Dead Cold (Chief Inspector Armand Gamache, #2)(32)



The doorbell peeled and Richard Lyon jumped out of his skin.

What an idiot. You knew they were there. You should have gone to the door to let them in as they approached. Now they’ll think you’re rude. God, what a loser.





Armand Gamache stood at the door, Lemieux behind him, trying not to remember the last time he was there. Trying to see the old Hadley house as just a building. And buildings, he told himself, were just everyday materials. The same materials went into this house as his own in Outremont. There was nothing special about this place. But still the house seemed to moan and shiver.

Armand Gamache braced himself, putting his shoulders back a little and lifting his head more. He was damned if he was going to let a house get the better of him. Still, part of him felt like a six-year-old who’d approached the haunted house on a dare and now wanted to run home as fast as his desperate legs would take him.

Wouldn’t that be a sight, he thought, imagining Lemieux watching as Chief Inspector Gamache ran shrieking past him and down into the village below. Best not to do that. Not just yet.

‘Maybe they’re not home.’ Lemieux was looking around hopefully.

‘They’re here.’

‘Hello.’ The door suddenly yanked open, startling Lemieux, and a short, squat man stood there speaking in a very low voice. He sounded to Gamache like a person just recovering from laryngitis. The man cleared his throat and tried again.

‘Hello.’ It came out in a more healthy register.

‘Mr Lyon? My name is Armand Gamache. I’m the head of homicide for the S?reté du Québec. I’m sorry to intrude.’

‘I understand,’ said Lyon, pleased with his tone and his words. They didn’t sound rehearsed. ‘A terrible, terrible day. We’re devastated, of course. Come in.’

To Gamache’s ear the man sounded rehearsed. But not, perhaps, quite enough. He had the words right but the tone wrong, like a poor actor speaking from his head and not his heart.

Gamache took a deep breath and crossed the threshold. He was almost surprised to find that ghosts and demons weren’t swirling around his head, that something cataclysmic and catastrophic didn’t happen.

Instead, he found himself in a dreary front hall. He almost laughed.

The house hadn’t changed all that much. Its dark wood paneling still greeted guests in the unwelcoming entrance hall. The cold marble floors were spotless. As they followed Lyon through the hall into the living room Gamache noticed there didn’t seem to be any Christmas decorations up. Nor were many lights on. A few pools of light here and there, but not nearly enough to take the gloom from the room.

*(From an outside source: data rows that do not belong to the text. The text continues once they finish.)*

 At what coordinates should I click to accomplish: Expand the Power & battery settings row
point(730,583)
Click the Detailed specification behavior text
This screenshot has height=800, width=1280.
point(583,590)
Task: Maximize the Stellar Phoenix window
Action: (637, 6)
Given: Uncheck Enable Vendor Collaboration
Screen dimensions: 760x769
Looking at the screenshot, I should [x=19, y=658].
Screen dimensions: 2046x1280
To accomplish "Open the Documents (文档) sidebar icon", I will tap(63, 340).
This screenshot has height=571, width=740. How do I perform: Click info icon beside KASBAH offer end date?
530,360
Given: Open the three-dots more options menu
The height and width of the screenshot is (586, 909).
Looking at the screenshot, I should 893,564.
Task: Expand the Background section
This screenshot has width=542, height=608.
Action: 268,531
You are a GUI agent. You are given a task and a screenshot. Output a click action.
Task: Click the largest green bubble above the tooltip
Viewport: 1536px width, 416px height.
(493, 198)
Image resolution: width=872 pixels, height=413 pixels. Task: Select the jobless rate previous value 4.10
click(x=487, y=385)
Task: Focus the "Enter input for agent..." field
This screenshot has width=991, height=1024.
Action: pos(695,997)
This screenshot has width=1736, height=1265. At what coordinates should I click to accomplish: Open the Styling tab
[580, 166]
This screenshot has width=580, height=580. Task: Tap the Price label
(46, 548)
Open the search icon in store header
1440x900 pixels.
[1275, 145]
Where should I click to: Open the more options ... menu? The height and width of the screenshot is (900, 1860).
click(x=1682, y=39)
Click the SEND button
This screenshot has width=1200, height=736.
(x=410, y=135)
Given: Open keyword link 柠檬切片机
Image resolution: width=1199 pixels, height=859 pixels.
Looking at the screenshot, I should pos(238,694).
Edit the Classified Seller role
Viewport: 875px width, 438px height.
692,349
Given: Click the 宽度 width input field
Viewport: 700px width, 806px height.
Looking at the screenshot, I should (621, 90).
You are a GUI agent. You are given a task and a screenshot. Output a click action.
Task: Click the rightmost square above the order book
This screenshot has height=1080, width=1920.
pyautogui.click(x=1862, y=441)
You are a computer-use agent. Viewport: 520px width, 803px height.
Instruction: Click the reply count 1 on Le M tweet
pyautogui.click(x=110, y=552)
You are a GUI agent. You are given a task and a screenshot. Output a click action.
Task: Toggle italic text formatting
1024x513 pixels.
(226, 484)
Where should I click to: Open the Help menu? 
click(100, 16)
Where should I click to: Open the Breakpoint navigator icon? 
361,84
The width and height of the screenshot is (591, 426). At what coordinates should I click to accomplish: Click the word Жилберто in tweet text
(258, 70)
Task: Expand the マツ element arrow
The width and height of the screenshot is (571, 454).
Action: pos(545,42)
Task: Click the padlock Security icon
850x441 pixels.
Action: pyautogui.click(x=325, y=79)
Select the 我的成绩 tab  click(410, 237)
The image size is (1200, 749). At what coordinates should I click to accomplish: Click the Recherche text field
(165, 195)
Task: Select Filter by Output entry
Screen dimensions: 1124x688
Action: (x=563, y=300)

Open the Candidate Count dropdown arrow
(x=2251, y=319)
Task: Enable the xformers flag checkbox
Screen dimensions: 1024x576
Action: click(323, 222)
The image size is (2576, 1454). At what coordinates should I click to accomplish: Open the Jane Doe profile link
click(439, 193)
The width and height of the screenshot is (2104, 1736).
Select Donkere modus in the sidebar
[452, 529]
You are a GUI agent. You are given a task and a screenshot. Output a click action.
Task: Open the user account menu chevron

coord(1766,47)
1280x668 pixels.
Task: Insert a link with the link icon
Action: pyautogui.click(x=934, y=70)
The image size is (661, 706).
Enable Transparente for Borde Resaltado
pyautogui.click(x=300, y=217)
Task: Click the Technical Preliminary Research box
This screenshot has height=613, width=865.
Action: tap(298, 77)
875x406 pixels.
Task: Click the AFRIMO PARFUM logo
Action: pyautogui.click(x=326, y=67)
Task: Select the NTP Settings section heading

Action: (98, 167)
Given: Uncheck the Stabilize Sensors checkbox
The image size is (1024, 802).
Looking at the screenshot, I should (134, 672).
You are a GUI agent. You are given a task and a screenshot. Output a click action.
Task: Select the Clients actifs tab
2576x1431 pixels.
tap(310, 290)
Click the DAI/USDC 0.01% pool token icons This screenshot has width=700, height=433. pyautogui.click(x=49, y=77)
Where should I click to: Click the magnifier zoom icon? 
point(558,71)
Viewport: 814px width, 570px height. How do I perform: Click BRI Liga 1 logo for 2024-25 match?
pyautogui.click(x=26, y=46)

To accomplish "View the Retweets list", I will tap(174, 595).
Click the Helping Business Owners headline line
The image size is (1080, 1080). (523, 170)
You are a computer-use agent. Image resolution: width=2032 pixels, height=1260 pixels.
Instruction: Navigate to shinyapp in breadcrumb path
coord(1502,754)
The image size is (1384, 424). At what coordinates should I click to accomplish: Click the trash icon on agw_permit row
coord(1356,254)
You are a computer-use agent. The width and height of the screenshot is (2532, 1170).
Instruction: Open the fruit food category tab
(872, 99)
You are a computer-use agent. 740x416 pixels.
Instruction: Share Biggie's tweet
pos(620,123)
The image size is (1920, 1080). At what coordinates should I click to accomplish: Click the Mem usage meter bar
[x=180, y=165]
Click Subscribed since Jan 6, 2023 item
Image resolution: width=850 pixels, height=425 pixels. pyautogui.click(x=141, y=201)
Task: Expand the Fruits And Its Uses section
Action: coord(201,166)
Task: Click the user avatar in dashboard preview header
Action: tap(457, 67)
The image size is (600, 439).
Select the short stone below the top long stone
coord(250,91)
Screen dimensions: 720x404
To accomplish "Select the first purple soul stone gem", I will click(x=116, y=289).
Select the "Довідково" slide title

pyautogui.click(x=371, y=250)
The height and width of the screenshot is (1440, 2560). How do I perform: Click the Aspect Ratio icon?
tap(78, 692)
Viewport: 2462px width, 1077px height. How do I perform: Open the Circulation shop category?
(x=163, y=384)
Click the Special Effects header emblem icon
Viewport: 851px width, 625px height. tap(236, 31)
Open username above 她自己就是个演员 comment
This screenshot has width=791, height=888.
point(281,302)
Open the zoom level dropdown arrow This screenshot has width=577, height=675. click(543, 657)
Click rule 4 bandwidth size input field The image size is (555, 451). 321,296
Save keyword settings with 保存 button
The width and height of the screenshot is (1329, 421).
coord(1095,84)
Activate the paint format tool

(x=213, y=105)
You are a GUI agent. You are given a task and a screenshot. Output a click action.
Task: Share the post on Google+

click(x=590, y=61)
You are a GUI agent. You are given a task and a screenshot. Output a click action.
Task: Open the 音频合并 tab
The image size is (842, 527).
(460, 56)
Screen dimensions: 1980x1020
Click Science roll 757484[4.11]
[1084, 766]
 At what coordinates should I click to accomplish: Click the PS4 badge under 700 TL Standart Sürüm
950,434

‘I wonder if we might turn on more lights?’ Gamache nodded to Lemieux who went quickly round the room, switching on lamps until the place was bright, if not cheerful. The walls were bare, except for the rectangles where old Timmer Hadley had had pictures. Neither CC nor her husband had bothered to repaint. In fact, they didn’t seem to have bothered to do anything. The furniture looked as though it probably came with the house. It was heavy and ornate, and, as he was about to discover, extremely uncomfortable.

‘My daughter Crie.’ Lyon waddled ahead of them and pointed to a huge girl wearing a yellow sundress and sitting on the sofa. ‘Crie, these men are with the police. Please say hello.’

She didn’t.

Gamache sat down beside her and looked at her staring straight ahead. He wondered whether she was autistic. She was certainly withdrawn, but then she’d just witnessed her mother’s murder. It would be unusual for a child not to be.

‘Crie, my name is Armand Gamache. I’m with the S?reté. I’m so sorry about what happened to your mother.’

‘She’s always like this,’ explained Lyon. ‘Though she’s good at school apparently. I guess it’s natural for a young girl. Moody.’ This is going all right, he said to himself. You have him fooled. Just don’t screw up. Be sad about your wife but supportive of your daughter. Be a man.

‘How old is Crie?’

Lemieux sat at a small chair in a corner and took out his notebook.

‘Thirteen. No, wait. She’s twelve. Let me see. She was…’

Oh oh.

‘That’s all right, Mr Lyon, we can look it up. I’m thinking perhaps we should talk in private.’

‘Oh, Crie won’t mind, will you?’

There was silence.

‘But I will,’ said Gamache.

Listening to this and taking notes Lemieux tried to heed Gamache’s advice and not jump to conclusions about this weak, jabbering, mincing, stupid little man.

‘Crie, would you go up and watch television for a while?’

Crie continued to stare.

Lyon reddened a little. ‘Crie, I’m speaking to you. Please leave…’

‘Perhaps we should go to another room.’

‘It’s not necessary.’

‘Yes it is,’ Gamache said gently and got up. He held out his arm, guiding Lyon before him. The little man waddled ahead and across the entrance hall into the room beyond. At the door Gamache looked back at Crie, plump and plucked, as though bred for the pot.

This was still a tragic house.





THIRTEEN




‘Yes, we were at the community breakfast this morning,’ said Lyon.